Please count the lines in this listing that include the string "Expand", and give only the number.

-*-

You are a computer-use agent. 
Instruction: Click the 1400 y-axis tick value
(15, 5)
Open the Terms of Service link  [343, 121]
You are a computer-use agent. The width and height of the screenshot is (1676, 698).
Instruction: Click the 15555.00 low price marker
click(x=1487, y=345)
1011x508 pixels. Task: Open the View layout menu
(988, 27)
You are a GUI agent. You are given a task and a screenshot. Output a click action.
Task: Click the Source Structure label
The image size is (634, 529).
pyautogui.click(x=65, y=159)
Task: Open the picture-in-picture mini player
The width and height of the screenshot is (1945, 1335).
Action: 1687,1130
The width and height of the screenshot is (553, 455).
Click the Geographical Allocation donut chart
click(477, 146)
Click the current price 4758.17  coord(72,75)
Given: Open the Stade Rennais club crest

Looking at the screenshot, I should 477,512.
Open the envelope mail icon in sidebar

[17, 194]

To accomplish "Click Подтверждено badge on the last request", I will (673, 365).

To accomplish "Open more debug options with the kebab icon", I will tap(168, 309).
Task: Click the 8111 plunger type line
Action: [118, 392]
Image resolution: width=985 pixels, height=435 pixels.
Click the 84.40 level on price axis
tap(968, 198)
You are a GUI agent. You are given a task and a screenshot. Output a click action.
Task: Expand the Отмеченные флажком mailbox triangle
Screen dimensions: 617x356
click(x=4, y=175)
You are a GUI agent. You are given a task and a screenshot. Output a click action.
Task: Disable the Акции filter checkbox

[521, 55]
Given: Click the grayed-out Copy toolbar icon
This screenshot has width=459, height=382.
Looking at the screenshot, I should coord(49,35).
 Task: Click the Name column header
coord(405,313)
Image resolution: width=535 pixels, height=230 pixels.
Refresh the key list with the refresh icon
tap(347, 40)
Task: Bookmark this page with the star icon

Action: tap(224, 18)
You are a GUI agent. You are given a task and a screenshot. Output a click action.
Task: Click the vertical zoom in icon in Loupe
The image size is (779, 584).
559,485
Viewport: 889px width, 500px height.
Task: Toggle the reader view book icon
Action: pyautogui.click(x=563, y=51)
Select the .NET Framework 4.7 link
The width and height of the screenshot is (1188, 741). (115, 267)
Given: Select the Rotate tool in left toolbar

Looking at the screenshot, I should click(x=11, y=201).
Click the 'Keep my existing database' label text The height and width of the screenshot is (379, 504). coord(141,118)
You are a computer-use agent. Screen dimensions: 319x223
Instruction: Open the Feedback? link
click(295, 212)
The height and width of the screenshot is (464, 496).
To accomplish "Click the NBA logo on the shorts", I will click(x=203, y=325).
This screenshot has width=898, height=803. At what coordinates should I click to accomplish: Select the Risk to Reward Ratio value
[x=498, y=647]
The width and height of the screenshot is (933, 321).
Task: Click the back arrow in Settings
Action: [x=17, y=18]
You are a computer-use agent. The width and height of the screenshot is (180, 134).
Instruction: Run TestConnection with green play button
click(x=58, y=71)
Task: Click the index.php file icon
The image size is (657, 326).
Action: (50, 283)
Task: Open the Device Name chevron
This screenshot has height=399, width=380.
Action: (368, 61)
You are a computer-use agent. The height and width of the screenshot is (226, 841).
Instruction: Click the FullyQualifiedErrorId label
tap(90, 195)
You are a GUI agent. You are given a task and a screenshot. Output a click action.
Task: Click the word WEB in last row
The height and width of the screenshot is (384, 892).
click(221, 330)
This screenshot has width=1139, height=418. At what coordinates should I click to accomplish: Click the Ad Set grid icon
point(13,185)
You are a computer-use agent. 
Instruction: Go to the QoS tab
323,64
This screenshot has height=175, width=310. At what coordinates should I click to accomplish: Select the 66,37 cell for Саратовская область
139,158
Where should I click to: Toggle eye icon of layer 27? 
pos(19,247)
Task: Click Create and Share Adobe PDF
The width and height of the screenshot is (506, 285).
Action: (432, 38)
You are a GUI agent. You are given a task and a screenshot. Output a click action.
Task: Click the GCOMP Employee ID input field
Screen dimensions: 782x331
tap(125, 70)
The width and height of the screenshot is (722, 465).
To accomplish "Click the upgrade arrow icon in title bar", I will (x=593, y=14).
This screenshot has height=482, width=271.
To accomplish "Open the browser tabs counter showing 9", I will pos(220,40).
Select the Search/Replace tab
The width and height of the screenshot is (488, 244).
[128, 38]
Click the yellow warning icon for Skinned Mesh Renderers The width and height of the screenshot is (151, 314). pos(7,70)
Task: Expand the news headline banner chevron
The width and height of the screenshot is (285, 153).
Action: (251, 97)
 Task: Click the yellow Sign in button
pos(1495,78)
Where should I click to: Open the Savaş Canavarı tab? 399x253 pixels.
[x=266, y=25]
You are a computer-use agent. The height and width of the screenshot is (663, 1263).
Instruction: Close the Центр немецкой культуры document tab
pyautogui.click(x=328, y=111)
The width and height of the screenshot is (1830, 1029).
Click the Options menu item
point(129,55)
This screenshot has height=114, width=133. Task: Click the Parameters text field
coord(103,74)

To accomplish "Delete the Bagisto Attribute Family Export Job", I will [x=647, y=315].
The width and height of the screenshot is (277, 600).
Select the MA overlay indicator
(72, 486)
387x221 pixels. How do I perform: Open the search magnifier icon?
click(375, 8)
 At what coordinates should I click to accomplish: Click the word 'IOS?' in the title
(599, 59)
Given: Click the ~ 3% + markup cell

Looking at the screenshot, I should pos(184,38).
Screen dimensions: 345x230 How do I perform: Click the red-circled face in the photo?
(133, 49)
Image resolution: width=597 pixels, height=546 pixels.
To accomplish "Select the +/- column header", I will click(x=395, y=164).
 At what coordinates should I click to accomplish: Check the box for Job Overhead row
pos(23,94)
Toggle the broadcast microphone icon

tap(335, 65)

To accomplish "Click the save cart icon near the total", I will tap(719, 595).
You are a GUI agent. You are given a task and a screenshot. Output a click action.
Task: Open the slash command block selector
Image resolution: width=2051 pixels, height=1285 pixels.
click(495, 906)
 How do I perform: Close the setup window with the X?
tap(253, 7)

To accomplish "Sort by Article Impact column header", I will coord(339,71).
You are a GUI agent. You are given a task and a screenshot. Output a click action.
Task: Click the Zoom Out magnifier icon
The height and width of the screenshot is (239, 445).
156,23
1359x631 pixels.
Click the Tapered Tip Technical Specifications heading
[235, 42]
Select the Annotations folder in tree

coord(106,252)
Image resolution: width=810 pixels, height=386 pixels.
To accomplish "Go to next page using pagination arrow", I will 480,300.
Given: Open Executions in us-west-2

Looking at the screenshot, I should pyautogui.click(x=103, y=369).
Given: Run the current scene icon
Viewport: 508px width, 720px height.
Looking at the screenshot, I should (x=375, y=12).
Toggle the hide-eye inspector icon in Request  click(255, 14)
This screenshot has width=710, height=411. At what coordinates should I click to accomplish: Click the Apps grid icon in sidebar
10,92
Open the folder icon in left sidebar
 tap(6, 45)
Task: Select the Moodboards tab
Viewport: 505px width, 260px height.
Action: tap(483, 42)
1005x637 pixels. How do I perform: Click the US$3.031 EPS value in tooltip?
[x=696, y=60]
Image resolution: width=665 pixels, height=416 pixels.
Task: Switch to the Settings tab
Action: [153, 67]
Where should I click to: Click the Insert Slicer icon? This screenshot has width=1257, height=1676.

-*-

● Answer to the exercise:
2